Het college vindt, dat wethouder De Groot zich door deze handelwijze in een zeer kwetsbare, onwenselijke en voor een openbaar bestuurder onvoldoende integere situatie heeft gebracht.

Conclusie OM
De conclusie van het OM in deze zaak luidt, dat verduistering van de gouden ketting bewijsbaar wordt geacht. Het OM heeft hierbij gekozen voor een voorwaardelijk sepot met een proeftijd van een jaar, om herhaling van incidenten in de relatie met de betreffende inwoner te voorkomen. Deze conclusie van het OM geeft temeer een onderbouwing aan het oordeel van het college.

Het OM heeft eveneens besloten tot een voorwaardelijk sepot inzake de beweerde smaad. De smaad wordt bewijsbaar geacht. Of er feitelijk sprake is geweest van aanranding, is niet verder onderzocht, omdat door betrokkene geen formele aangifte is gedaan. Het sepot-besluit gebaseerd op smaad betekent, dat het OM de beweerde aanranding thans niet kan bevestig en maar zeker ook niet kan uitsluiten. De onduidelijkheid hierover acht het college zeer complicerend voor het functioneren van de wethouder.

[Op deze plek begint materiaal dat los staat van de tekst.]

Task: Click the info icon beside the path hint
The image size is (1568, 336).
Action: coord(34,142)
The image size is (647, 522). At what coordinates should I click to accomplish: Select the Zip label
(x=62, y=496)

Persverklaring wethouder De Groot, d.d. 28 september 2005 Wethouder De Groot heeft in een persverklaring van 28 september j.l. opmerkingen gemaakt in die zin, dat het OM hem zou hebben geadviseerd in te stemmen met een voorwaardelijk sepot uit het oogpunt van veiligheid voor hem en zijn gezin. Desgevraagd heeft het OM bericht dat veiligheid geen reden was om tot een voorwaardelijk sepot te komen. Het OM heeft door het voorwaardelijk sepot willen voorkomen dat aangiftes en acties over en weer zouden doorgaan en escaleren. In een brief van het OM aan het college van burgemeester en wethouders over betekenis en achtergrond van het voorwaardelijk sepot wordt dan ook helemaal niet over veiligheid gesproken.

Ook stelt wethouder De Groot, dat de burgemeester ondanks meerdere dringende verzoeken geen enkele vorm van persoonsbeveiliging heeft aangeboden. De burgemeester hecht eraan te verklaren, dat er van zulke meerdere dringende verzoeken geen sprake is geweest. Overigens heeft de burgemeester het in de ontstane situatie wel nodig geacht met de politie te overleggen. Hij heeft de politie verzocht een onderzoek in te stellen om helderheid te brengen in de beweerde incidenten. Ook de veiligheid van de heer De Groot is hierbij aan de orde geweest. De politie heeft in de contacten met wethouder De Groot n.a.v. de aangiftes ook over veiligheid gesproken. De politie geeft aan, dat de heer De Groot zou hebben gezegd zich niet bedreigd te voelen c.q. hij zou daar heel genuanceerd over hebben gesproken. De conclusie van de politie was, dat er geen reden was voor bijzondere veiligheidsmaatregelen.

Het College heeft op donderdag 29 september om 19.00 uur de fractievoorzitters geïnformeerd over de ontstane situatie.